新型コロナウイルスは教育業界に大きな変化をもたらした。
学校は授業が実施できず、生徒は自宅での自習を求められた。学習塾も例外ではなく、休校せざるを得ない状況になった。

そのような中、昨年よりも生徒数を伸ばしたのが、フランチャイズで明光義塾を3教室経営している岡部豊さんだ。子どもたちが学校に登校できない分、塾ができることとして、学習の機会を止めないように、いち早くオンラインで授業ができる体制を整え対応をしてきた。結果、リモートでの授業を希望する保護者が岡部さんの塾を選んだ。
「Withコロナじゃないけれど、学習塾だけでなく企業だってオンライン化をしていますよね。仕組みは時代に応じて変わってくるのだろうし、私のところも、小さな会社ですが、そういう意味では上手く対応できたのかなと」

日々状況が変化していく現状の中で、家庭それぞれで考え方が異なっている。「学校に通ってはいるが、塾はオンラインで授業を受けたい」という要望など、可能な限り対応していきたいと語る。

”ここに居てもいい”と感じられるようなコミュニケーションを、生徒と先生に心掛けてきた

岡部さんの塾は、いわゆる進学塾ではない。
偏差値を競う塾ではなく、塾を必要としてくれている人の塾でありたいと言う。
学校の勉強についていけない子や、こと勉強に関して人から褒められたことが一回もない子もいる。しかし、学校の先生は1クラスで30~50人くらいの生徒を見なければならないので、物理的に全員を見ることは難しい。取材を重ねる中で、岡部さんの口から何度も出てきたのは”NHK”という言葉だった。

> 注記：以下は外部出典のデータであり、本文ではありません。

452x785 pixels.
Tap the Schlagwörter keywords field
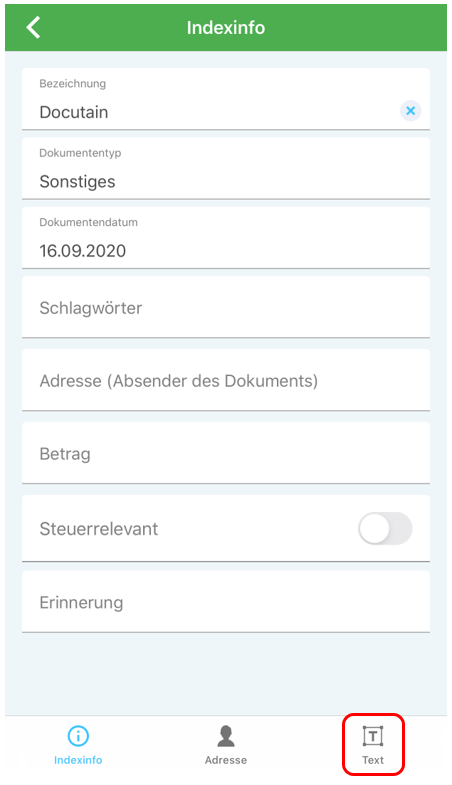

「必ずしも偏差値を上げるだけじゃなくてね、勉強って楽しいなとか、やればできるんだなと感じてほしいんです。先生が手を焼いてしまうような子であっても、うちにきたらNHK…名前を呼んで挨拶して、褒めて、ありがとうって感謝して、ということを、生徒にも先生にも心がけています」

せめてうちに来た時には、小さな社会貢献とまでは言わないが、居心地がいい場所にしてあげられたらいいなと控えめに語った。